Betta fish are one of the most popular kinds of fish that people keep in home aquariums, which isn’t super surprising. They’re charismatic little creatures, with bright colors and ruffle-y fins that are beautiful to look at.
Betta fish, whose scientific name is Betta splendens, are native to Thailand, and they also have introduced, wild populations in Indonesia, Malaysia, Singapore, Brazil, Colombia, and the Dominican Republic. They’re tropical fish that like to live in still and slow-flowing waters, such as swamps, streams, ponds, rice paddies and roadside ditches. Traditionally, people raised them to fight each other, while spectators placed bets on which fish would win. Because of this colorful history (pun intended), they’re also called Siamese Fighting Fish.
Betta fish are lovely to keep around, and as you know, fish are one of the most low-maintenance pets you can have. However, you do need to give them some regular care, so they stay healthy and happy in their aquarium – their home within your home. One crucial thing you need to do is to make sure your bettas are kept in water that’s at the correct temperature.
What temperature do betta fish prefer and why?
In the wild, betta fish live in tropical areas. So when you keep bettas in an aquarium at home, they’ll still need the warm water habitat that they’re used to. In fact, they have a pretty narrow ideal temperature range – the most optimal being 78-80º F (s25.5-26.5º C).
Although betta fish can tolerate temperatures ranging between 72-86º F (22-30º C), if the water is outside of their ideal range, they’re just surviving — not thriving. It’s kind of like when you go into a hot sauna, or when are outside in the frigid cold: you’re alive, but you’re not comfortable.
How can you keep your betta fish at an ideal temperature?
We’ve established that betta fish need to live in warm waters, because they hail from a tropical climate. So chances are, leaving your betta fish in a tank of water at room temperature isn’t going to cut it, especially during winter months. A few tools you’ll want to invest in to help your betta out:
- A fish tank heater, to keep the aquarium water warm.

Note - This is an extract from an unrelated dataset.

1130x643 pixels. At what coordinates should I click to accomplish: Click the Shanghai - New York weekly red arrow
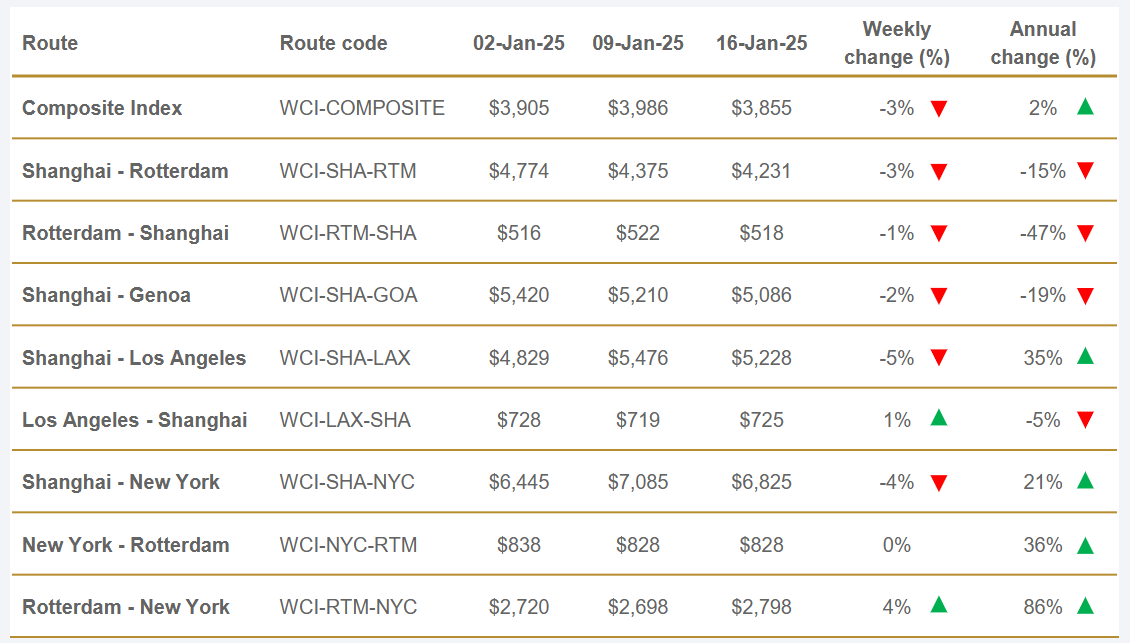click(938, 483)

- A thermometer, to measure the water temperature and make sure it doesn’t go above or dip below the ideal range.
Get in the habit of checking the aquarium temperature regularly—every day or two should be fine.
What happens if the water temperature goes below or above the ideal range?
If the tank’s temperature is not right for your betta fish, it will cause physiological changes in your fish that lead to odd behaviors. If the water temperature is too low, it will have reduced metabolic function, making it too cold to move around very much. It may float at the bottom of the tank, or float on one side. It may also have reduced immunity to diseases.
On the other hand, if the water temperature is too high, the betta fish may exhibit unusually rapid swimming patterns. You may see it moving around quickly and it will also have faster metabolic functions—which will actually cause it to age faster! For this reason, a betta fish kept in water that is too warm will have a shorter lifespan compared to others.
If you see any of these strange behaviors from your betta, be sure to check the water temperature using your thermometer and make adjustments, if necessary!
If my fish tank’s water is not at the right temperature, what can I do?
Fish tend to be very sensitive to rapid temperature changes, and bettas are no exception. If the water temperature in your betta’s tank becomes too high or too low, be sure you change the water temperature slowly. I mean it: you should proceed so slowly that it may take several days to reach the temperature you want. This may seem tedious, but slowly adjusting the temperature will give your fish the best chance of survival.
The same concept applies to changing the fish tank’s water. If you are only replacing a portion of the tank’s water, make sure it is the same temperature as the water that is already there. If you need to change all of it, bring the water to the desired temperature first. Then float the betta fish in a clear plastic bag filled with the old water on top for a few hours, letting them adjust to the new temperature, before releasing to the tank.
Your betta fish is a colorful and charismatic addition to your home and like any pet, it needs attention and care. Because bettas evolved to live in a tropical environment, the surrounding water temperature is a crucial factor to its health and longevity. Keeping it in a tank of water within its ideal temperature range will allow the fish to be healthy and happy. If you take good care of your betta, it can live 5 years and beyond!